• No results found

In order to (semi)automate data cleaning and preprocessing, we need a clear and measurable definition of data quality. Data readiness levels have been proposed to fit this need, but they require a more detailed and measurable definition than is given in prior works. In our framework, datasets are classified within bands, and each band introduces more fine-grained terminology and processing steps. Scores are assigned to each step, resulting in a data quality score. This allows teams of people, as well as automated processes, to track and reason about the cleaning process, and communicate the current status and deficiencies in a more structured, well-documented manner.

Figure 2.1: The framework bands with weights and deficiencies

CHAPTER 2. THE ABC OF DATA

A dataset will be ready for certain operations to be performed on it depending on its band.

The bands consist of several weighted dataset deficiencies which reflect what are currently the most important deficiencies that need to be addressed in the current band. An overview of the bands and their deficiencies can be found in table 2.1. The weights that we have given in table 2.1are advisory weights for a generic dataset without a specific target analysis. A description of the bands and the functionality they unlock are given below. Band C (Conceive) refers to the stage that the data is still being ingested. If there is information about the dataset, it comes from the data collection phase and how the data was collected. The data has not yet been introduced to a programming environment or tool in a way that allows operations to be performed on the dataset. The possible analyses to be performed on the dataset in order to gain value from the data possibly haven’t been conceived yet, as this can often only be determined after inspecting the data itself.

Band B (Believe) refers to the stage in which the data is loaded into an environment that allows cleaning operations. However, the correctness of the data is not fully assessed yet, and there may be errors or deficiencies that would invalidate further analysis. Therefore, analyses performed in this stage are often more cursory and exploratory, such as an exploratory data analysis with visualization methods to ascertain the correctness of the data. Skipping these checks might lead to errors or ‘wrong’ results and conclusions.

In band A (Analyze), the data is ready for deeper analysis. However, even if there are no more factual errors in the data, the quality of an analysis or machine learning model is greatly influenced by how the data is represented. For instance, operations such as feature selection and normalization can greatly increase the accuracy of machine learning models. Hence, these operations need to be performed before arriving at accurate and adequate machine learning models or analyses. In many cases, these operations can already be automated to a significant degree.

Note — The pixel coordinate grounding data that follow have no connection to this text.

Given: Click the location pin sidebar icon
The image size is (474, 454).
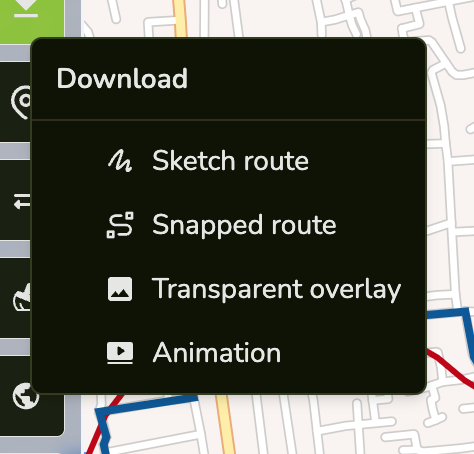Looking at the screenshot, I should coord(21,102).
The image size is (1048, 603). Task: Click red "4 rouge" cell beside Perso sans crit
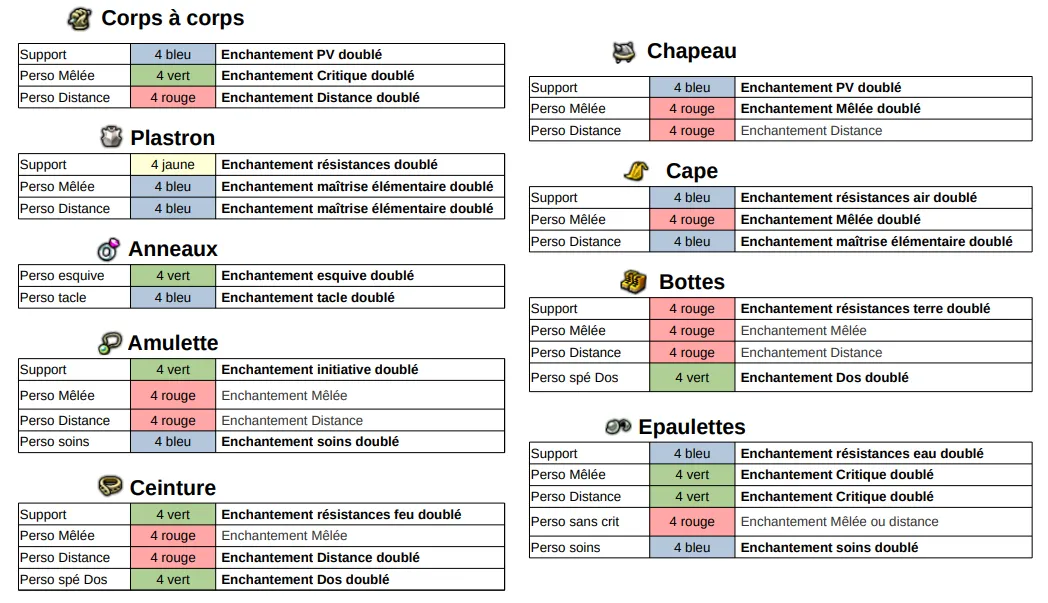click(x=691, y=522)
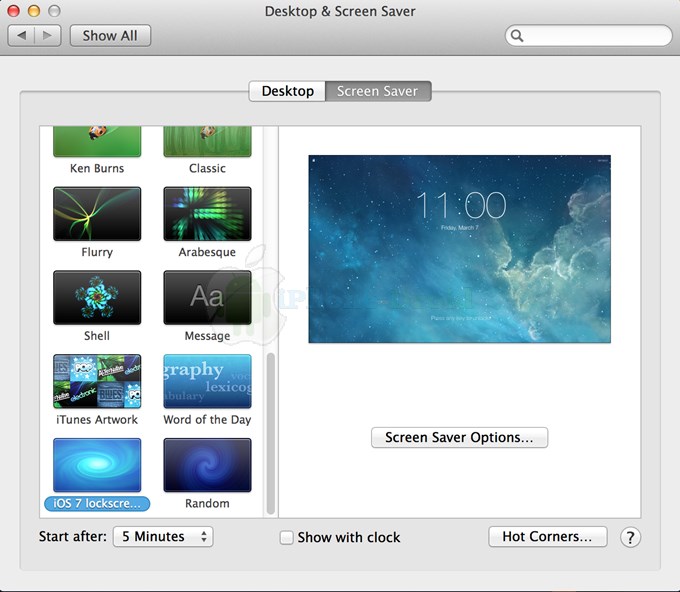This screenshot has width=680, height=592.
Task: Select the Flurry screen saver thumbnail
Action: click(97, 213)
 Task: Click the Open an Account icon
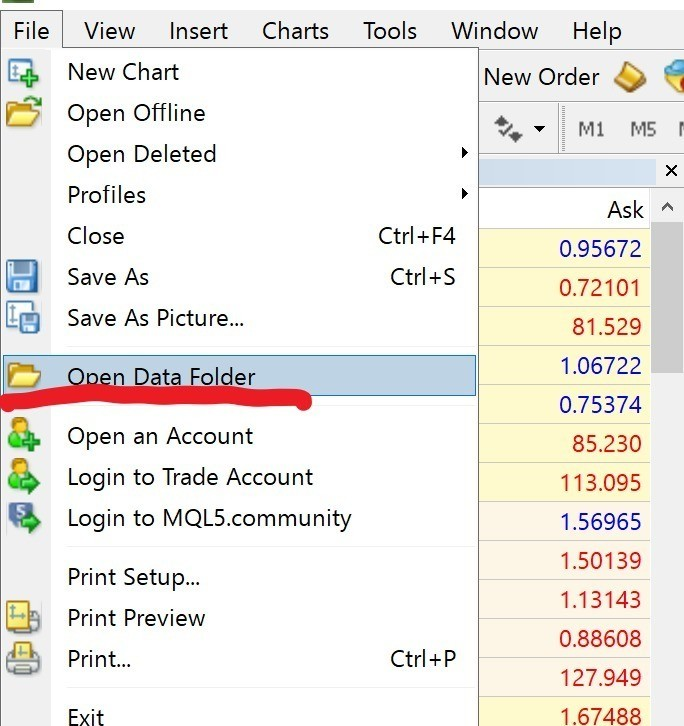[x=22, y=436]
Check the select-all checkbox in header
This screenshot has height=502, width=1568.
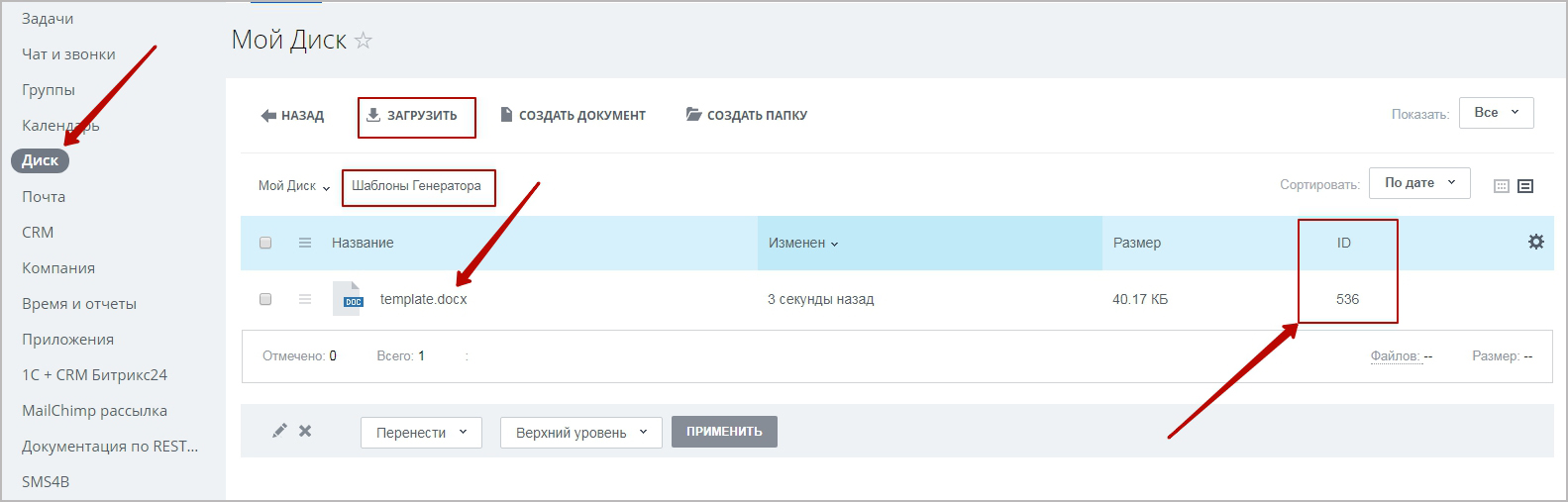(265, 243)
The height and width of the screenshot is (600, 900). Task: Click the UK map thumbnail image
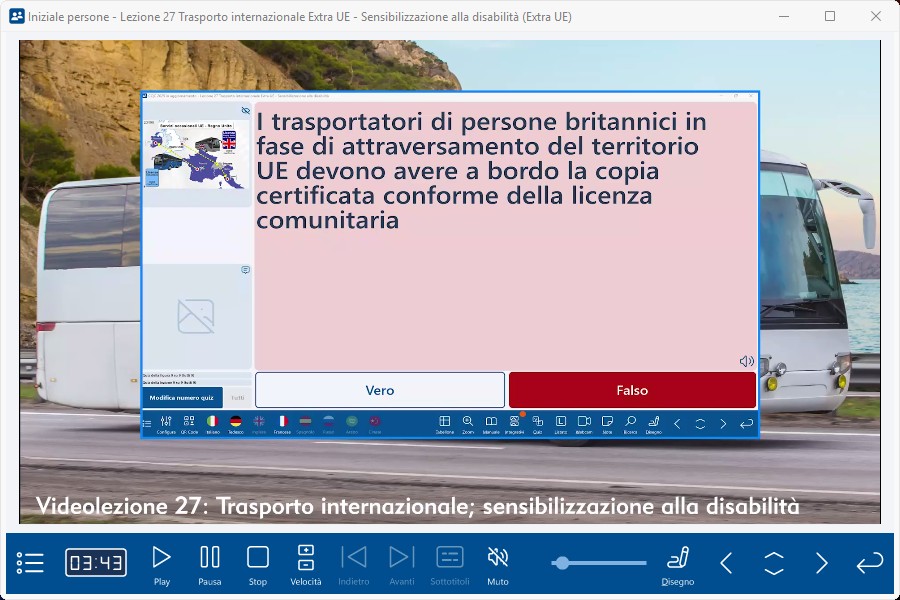coord(196,154)
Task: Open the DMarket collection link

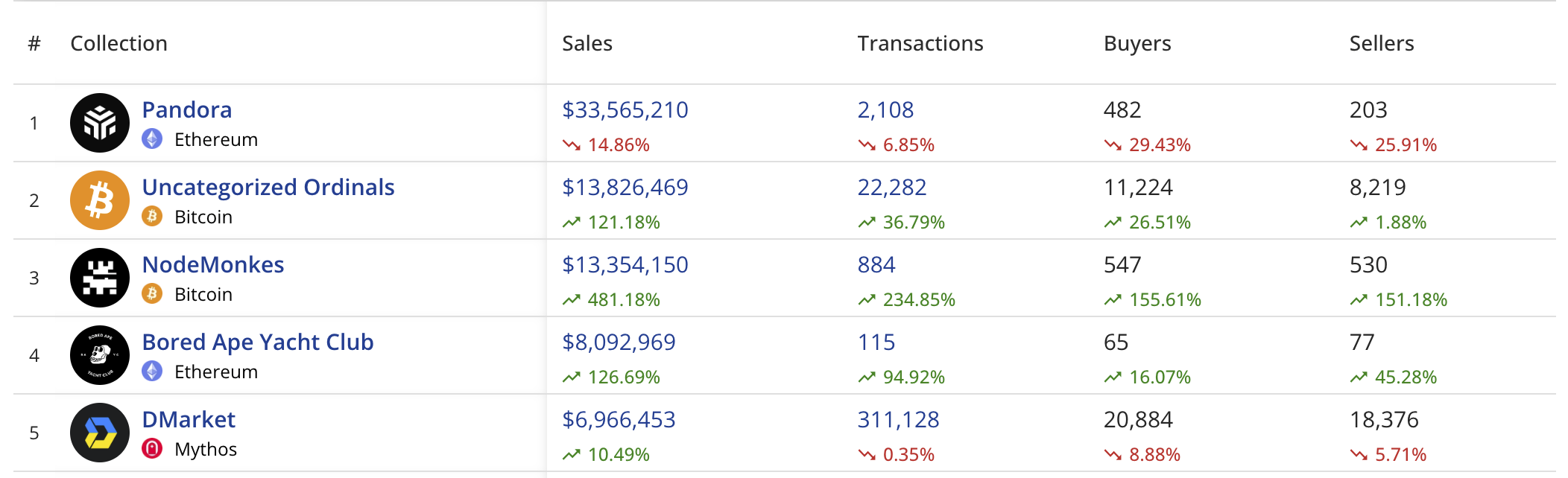Action: [189, 419]
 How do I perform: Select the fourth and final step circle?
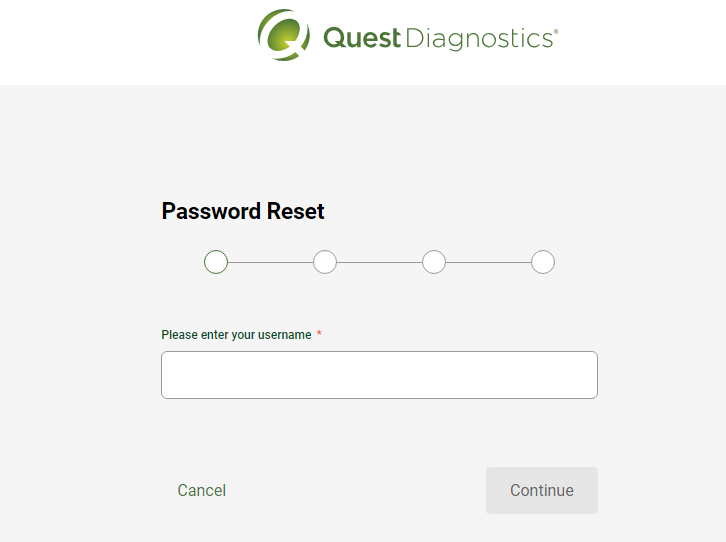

In band AA (Allow Analysis), we consider the context in which the dataset is allowed to be used. Operations in this band detect, quantify, and potentially address any legal, moral or social issues with the dataset, since the consequences of using illegal, immoral or biased datasets can be enormous. Hence, this band is about verifying whether analysis can be applied without (legal) penalties or negative social impact. One may argue that legal and moral implications are not part of data cleaning, but rather distinct parts of the data process. However, we argue that readiness is about learning the ins and outs of your dataset and detecting and solving any potential problems that may occur when analyzing and using a dataset.

Band AAA is the terminus of our framework. Getting into AAA would mean that the dataset is clean. The data is self-contained and no further input is needed from the people that collected or created the data.

2.2 Data Quality Scores

A dataset has a score between 0 and 1 for each band of our framework, so a dataset can have score 0.9 for band C, 0.8 for band B, 0.10 for A, 0.20 for AA and possibly 0 for band AAA. Datasets start with initial band score values of 0 for every band, as we generally do not know (for certain) which issues the dataset is suffering from that could potentially jeopardize machine learning methods.

The dataset is classified in band C at this stage. We then proceed to check and solve all issues from band C. Each band deficiency that is solved or non-existent contributes to the band score of the dataset. Partially checked or solved deficiencies can grant partial weight scores. A dataset will move to the next band only when it has surpassed a certain threshold score. This also means that a dataset cannot get a band label of A or above when it has a B.60 score, even if the dataset fulfills all band A requirements.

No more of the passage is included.